同社の企業価値は直近で8250億ドルと評価されており、一部ではIPO時に1兆ドルへ到達する可能性も報じられた。実現すれば、テック業界史上でも最大級の上場案件になる見通しだ。
OpenAIは2015年、「人類への利益」を掲げる非営利組織として発足した。その後、2022年に対話型AI「ChatGPT」を公開し、世界的な生成AIブームを引き起こした経緯がある。
現在はAnthropicやxAI等と開発競争が激化しており、AI分野全体で資金調達競争が加速している。

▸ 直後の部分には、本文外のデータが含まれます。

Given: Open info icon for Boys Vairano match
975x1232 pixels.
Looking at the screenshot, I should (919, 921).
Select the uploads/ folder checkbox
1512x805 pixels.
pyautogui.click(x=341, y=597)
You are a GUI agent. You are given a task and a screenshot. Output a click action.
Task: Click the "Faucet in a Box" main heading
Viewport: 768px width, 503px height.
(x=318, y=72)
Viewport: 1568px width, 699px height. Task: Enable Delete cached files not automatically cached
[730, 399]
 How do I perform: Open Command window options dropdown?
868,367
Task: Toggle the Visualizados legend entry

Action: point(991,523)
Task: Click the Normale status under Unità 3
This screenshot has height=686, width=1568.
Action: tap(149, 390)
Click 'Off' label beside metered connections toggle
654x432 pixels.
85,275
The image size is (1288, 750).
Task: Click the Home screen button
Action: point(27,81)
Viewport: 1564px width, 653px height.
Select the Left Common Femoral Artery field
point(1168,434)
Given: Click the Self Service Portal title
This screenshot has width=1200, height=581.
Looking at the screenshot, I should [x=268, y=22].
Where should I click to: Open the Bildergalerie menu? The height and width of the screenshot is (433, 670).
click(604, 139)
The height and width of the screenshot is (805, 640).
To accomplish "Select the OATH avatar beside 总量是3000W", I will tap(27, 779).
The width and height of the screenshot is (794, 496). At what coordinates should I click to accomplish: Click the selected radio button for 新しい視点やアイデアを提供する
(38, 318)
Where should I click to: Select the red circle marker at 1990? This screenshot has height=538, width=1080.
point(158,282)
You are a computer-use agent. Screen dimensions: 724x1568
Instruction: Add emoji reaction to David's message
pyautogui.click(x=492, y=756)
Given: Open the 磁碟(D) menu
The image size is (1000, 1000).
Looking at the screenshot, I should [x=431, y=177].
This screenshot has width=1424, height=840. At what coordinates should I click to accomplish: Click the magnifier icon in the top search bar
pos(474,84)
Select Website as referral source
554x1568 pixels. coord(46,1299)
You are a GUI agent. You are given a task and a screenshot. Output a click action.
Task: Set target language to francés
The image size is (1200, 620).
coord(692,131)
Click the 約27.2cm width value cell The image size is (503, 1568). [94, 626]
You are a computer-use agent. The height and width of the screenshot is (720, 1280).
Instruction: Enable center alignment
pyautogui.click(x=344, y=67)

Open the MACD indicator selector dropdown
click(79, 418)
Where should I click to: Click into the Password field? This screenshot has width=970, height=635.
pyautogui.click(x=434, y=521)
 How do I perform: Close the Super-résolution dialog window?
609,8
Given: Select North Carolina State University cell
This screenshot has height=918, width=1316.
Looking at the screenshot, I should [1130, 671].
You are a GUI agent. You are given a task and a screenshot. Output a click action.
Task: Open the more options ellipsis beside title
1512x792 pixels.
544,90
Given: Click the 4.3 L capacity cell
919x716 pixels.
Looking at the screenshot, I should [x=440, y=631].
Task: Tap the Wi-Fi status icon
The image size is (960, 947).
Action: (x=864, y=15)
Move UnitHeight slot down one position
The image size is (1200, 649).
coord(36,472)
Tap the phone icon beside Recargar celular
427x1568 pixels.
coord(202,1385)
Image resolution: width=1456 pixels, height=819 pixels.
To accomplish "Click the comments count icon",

AI企業は“国家級銘柄”へ 市場熱狂と収益不安が交錯
OpenAI上場観測は、AI企業の位置づけを根本から変える可能性があると考察できる。これまで生成AI市場は巨大な資金流入が続いてきたが、多くの企業は未上場であり、一般投資家が直接参加しにくい構造だった。
しかし、OpenAIが公開市場へ進出すれば、AI競争はベンチャー投資家だけの領域ではなくなる。AIインフラ、半導体、クラウド、データセンター関連銘柄まで資金が波及し、ナスダック市場全体への影響力を持つ存在になると考えられる。
一方で、リスクも小さくない。OpenAIは巨大な計算資源コストを抱えており、継続的な収益化モデルは依然発展途上である。特に、高性能AIの学習には膨大なGPU投資が必要となるため、上場後は「成長期待」と「利益確保」の両立が厳しく問われる局面に入る可能性が高い。
加えて、AI業界では規制強化の議論も進む。欧州や米国では著作権、雇用、国家安全保障を巡るルール整備が加速しており、OpenAIが“世界最大のAI公共企業”になれば、その影響は金融市場だけでなく政策領域にも広がることになりそうだ。